As usual we have no before pictures of the house which is a shame because we have done so much. Over the next 2 weeks we painted, pointed, took a packed load to the tip, dismantled most of the veg patch and started packing up the house. I made a batch of banana cakes for my Mom and Dad in thanks for their help both on our holiday and at home and were delighted to receive an allotment bounty from Terrys parents with the addition of something we’d never seen before; cucamelons. They were tiny watermelons from the outside and tasted like cucumbers with a tint of lime.
The kitchen in our house feels like the only room that is going to let the house down so it was with heavy heart that on Saturday 22nd August and in sweltering heat we made our way to Ikea in Southampton only to have to sit for 2 hours in front of a pc in order to plan a kitchen. We’d tried to at home the night before but despite the software alluding to Mac compatibility it definitely wasn’t playing ball. Terry surprisingly took the mouse and with a degree of competence that always surprises me planned the kitchen in the 2D and 3D generic Ikea software. Turns out we can buy a pretty slick and pared down kitchen with fridge freezer for £1.5K. Sadly we didn’t have that amount of money so it may take a week or two to get that together.

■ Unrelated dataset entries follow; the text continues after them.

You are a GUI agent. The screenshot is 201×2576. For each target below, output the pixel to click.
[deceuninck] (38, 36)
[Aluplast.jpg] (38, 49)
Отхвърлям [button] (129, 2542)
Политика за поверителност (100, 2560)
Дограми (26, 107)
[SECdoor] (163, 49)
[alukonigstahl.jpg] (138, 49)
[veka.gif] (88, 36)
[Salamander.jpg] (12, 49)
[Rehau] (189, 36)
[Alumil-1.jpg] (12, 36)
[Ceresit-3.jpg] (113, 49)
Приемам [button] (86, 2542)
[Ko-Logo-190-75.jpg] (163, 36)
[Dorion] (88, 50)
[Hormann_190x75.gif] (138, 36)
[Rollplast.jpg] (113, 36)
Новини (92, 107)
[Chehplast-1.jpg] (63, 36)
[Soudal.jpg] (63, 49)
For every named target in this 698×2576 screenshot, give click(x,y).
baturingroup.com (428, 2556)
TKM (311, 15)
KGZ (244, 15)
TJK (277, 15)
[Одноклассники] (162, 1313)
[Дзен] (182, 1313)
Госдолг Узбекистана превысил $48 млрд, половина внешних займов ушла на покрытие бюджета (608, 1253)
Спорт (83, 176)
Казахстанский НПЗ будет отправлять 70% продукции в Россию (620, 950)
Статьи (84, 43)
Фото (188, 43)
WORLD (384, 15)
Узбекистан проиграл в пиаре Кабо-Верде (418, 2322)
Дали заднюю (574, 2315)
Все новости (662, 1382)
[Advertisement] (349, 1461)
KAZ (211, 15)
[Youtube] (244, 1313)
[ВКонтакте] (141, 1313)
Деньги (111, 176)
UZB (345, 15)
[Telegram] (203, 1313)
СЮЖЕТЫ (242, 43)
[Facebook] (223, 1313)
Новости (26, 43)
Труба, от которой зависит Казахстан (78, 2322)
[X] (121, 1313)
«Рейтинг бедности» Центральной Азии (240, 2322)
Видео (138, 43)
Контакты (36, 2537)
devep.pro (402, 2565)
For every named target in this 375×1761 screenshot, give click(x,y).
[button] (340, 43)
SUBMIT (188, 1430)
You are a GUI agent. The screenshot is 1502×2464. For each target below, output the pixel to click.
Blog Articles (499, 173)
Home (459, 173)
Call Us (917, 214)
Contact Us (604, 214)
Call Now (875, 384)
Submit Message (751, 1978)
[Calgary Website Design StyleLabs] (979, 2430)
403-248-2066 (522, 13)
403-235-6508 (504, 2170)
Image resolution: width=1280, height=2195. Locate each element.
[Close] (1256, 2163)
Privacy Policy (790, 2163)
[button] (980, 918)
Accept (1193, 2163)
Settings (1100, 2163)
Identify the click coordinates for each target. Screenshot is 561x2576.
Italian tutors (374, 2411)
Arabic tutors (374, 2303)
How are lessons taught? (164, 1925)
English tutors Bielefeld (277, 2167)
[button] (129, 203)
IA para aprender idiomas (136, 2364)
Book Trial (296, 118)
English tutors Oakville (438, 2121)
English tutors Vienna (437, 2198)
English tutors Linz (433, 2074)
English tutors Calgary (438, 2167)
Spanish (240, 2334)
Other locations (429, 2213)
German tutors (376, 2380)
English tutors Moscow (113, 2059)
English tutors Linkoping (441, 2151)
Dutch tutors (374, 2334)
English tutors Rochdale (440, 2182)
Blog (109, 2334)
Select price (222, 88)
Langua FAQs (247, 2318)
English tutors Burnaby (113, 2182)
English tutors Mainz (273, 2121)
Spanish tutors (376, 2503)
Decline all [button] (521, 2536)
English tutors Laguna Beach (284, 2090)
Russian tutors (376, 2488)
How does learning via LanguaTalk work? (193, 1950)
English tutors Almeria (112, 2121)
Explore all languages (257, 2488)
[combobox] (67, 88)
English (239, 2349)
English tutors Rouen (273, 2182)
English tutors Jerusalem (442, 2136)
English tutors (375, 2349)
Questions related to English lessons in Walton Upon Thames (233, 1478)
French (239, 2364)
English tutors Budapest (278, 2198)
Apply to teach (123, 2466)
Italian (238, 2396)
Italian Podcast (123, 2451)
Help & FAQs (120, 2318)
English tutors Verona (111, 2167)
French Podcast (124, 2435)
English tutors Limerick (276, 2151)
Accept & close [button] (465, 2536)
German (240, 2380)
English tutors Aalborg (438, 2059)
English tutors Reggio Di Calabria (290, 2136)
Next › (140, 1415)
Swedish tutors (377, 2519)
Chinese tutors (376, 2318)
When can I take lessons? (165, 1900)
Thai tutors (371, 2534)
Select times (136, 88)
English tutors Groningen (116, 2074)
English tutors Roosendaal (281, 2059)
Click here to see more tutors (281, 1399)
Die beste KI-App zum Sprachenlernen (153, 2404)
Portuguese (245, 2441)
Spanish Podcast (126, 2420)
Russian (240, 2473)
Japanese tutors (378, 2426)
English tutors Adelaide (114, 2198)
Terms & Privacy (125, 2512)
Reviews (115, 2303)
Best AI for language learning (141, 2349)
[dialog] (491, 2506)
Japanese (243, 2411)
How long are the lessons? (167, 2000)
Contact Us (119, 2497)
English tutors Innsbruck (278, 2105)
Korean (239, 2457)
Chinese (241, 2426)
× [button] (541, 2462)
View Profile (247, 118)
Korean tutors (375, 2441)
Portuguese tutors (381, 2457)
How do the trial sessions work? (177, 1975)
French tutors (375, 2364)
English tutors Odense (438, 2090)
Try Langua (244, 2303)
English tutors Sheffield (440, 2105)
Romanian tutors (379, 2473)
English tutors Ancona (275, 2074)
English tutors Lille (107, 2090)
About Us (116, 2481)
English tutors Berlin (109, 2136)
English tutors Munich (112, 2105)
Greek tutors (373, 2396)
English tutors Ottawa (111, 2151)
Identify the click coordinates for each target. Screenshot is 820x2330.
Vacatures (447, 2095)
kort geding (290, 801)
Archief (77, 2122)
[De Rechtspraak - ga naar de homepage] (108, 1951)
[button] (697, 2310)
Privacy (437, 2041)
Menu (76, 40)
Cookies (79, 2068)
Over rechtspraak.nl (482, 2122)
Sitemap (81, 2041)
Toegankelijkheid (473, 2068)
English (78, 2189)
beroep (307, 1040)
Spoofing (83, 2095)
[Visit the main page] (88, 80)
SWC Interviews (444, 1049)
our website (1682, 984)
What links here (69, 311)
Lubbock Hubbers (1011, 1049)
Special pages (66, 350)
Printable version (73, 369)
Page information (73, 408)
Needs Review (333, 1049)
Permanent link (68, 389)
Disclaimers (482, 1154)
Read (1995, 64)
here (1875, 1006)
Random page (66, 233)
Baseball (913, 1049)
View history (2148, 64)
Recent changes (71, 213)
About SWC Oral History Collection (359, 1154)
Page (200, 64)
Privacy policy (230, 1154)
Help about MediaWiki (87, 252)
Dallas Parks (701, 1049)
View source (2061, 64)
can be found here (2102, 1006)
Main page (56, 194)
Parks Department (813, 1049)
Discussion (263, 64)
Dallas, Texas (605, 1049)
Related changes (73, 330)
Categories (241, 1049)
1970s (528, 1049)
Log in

It feels like we are never going to get the house ready for sale. The second bedroom is filled almost to the gunnels with boxes and Amalia’s belongings are almost filling another room. As she’s off to Uni in Brighton we are both stressing about what to do with her things. She is a collector and an artist so we have the dilemma of knowing that we can’t get rid of her art but don’t want to sort through her clothes collections and make decisions for her in her absence. Amalia is blithely unaware of the situation despite many reminders. We also worry that she hasn’t yet sourced accommodation for Uni. Her current pad, shared with her Greek friend Illias finishes on the 6th September. She penned an advert that made us both howl because it was so apt and because it wasn’t going to get her a home.
On a final note I never stated how much it cost in diesel to take the short wheel base Transit, loaded to the absolute brim on the way out and empty on the way home. Taking into account the fact that we were misrouted on the way out and used few motorways and found only motorways on the way home it cost about £450 including vignettes. The countries that required vignettes were; Austria, Hungary, Romania and Bulgaria. It was possible to buy vignettes (road tax) at the last petrol station before crossing a border or the first thereafter. I would sternly recommend that anyone travelling did exactly this as some of the enforcement is not pleasant and bloody expensive if you are caught short! The queues for the vignettes were awful but there is no way around this. I practised my German in the Austrian queue, my Greek in the Hungarian queue and how to keep my mouth shut in the face of adversity in the Romanian queue!